SELECTED PASSAGE:
───

Fatty Acid Sensing in the Gastrointestinal Tract of Rainbow Trout: Different to Mammalian Model?

Round 1

Reviewer 1 Report

The paper entitled " Fatty acid sensing in the gastrointestinal tract of rainbow trout: evolutionary different to mammalian model?" by Calo and colleagues explores the presence of fatty acid receptors and transporters in the teleost gut and their response to fatty acids ingestion. The results show for the first time, expression of several fatty acid receptors and transporters in the fish gut. In addition, changes in the expression levels as a response to intragastric fatty acid loads suggest that they function as part of the fatty acid sensing mechanism as was described in mammals. The paper is well written and structured. The study is relevant, and the methodology employed is adequate for the proposed objectives. However, same aspects must be addressed before publishing the MS.

 

Major concerns

1) Figure 1. How many replicates have been used for quantification? The number of replicates could be included in the figure legends. Along with the bar graph, band of electrophoretic gels are shown. However, band intensity not always match with the bar height, probably due to biological variations of replicates. I wonder if this presentation helps to the readers or instead confuse them. Perhaps the hole gels can be included as supporting data. In panel K there are double bands, which was quantified? In panel Cand D a dye is obscuring the bands. it would be grate if these particular bands would be run with out dye.

───

Dataset items:
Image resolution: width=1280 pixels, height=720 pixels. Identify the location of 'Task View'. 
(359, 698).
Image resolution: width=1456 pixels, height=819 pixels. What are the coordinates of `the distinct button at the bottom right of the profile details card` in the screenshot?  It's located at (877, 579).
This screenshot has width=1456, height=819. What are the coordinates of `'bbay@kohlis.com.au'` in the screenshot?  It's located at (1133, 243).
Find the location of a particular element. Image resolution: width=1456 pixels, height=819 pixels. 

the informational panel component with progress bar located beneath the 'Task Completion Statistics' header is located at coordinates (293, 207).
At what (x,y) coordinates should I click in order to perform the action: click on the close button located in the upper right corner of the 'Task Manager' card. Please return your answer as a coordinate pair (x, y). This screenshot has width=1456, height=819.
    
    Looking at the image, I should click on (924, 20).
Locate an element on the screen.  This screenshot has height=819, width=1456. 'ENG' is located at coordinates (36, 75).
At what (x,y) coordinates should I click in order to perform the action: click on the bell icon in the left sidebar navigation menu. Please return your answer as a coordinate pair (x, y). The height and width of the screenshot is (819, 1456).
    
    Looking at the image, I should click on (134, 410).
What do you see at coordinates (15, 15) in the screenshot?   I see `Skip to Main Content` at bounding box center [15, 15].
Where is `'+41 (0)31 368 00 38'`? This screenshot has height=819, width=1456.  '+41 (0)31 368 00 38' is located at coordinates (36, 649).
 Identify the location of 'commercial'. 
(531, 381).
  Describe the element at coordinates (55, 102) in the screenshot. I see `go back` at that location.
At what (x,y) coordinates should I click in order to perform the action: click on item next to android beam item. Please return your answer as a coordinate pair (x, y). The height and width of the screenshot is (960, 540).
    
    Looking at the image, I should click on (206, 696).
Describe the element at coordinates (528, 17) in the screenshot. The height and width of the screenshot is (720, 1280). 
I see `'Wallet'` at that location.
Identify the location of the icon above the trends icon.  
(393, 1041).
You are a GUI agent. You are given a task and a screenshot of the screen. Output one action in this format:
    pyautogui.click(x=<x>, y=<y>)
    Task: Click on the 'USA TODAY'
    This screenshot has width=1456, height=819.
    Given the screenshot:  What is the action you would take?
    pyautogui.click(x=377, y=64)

───

EXPLORE THE MATERIAL:
[1] Print the part of the rainbow trout review from "Major concerns" to "with out dye.".
[2] Please proceed with the rainbow trout review, starting after its last sentence.
None of the items are needed here.

PER-TASK OUTPUTS:
[1]
Major concerns

1) Figure 1. How many replicates have been used for quantification? The number of replicates could be included in the figure legends. Along with the bar graph, band of electrophoretic gels are shown. However, band intensity not always match with the bar height, probably due to biological variations of replicates. I wonder if this presentation helps to the readers or instead confuse them. Perhaps the hole gels can be included as supporting data. In panel K there are double bands, which was quantified? In panel Cand D a dye is obscuring the bands. it would be grate if these particular bands would be run with out dye.

[2]
2) Authors inform that 20 min time point was choose because this was the time fore an aqueous dye to reach the intestine. However, how far into the intestine (proximal, middle or distal) the dye moves after 20 min? Would it be the same for fatty acid preparations. Furthermore, how 2 hs timepoint was selected? Is it expected that the FFAs still remain in the luminal surface of the gastrointestinal truck after 2 hs? Even in the anterior parts such as stomach? How the variations in concentration and localization would explain the changes in gene expression in the different gut sections?

3) Subsection 2.3. The objective was to analyze the second messengers involve after activation of fatty acid receptors. However, authors instead of measuring second messengers they measured the expression levels of same gene involved in the different pathways. Would not be possible to determine the second messenger pathways activation more directly, like measuring cAMP, IP3, enzymatic activities or phosphorylated substrates?

 

4) Statistical analysis. For the in vivo intra gastric approach authors used a t-test comparing each compound against the control group for each gut section and timepoint. However, I consider that a two-way anova followed by a pot-hoc test should be more adequate approach. Making several t-test instead is    a mistake.

 

Minor concerns

1) Title: The study is based on one teleost species, the rainbow trout, and the results are compared with the mammalian literature. There is not an evolutionary analysis, nor an evolutionary explanation of the differences found beyond species differences. Even as a question the term “evolutionary” sims out of place in the title.   

2) Supplementary figure 1. Which was the rational for selecting the bands?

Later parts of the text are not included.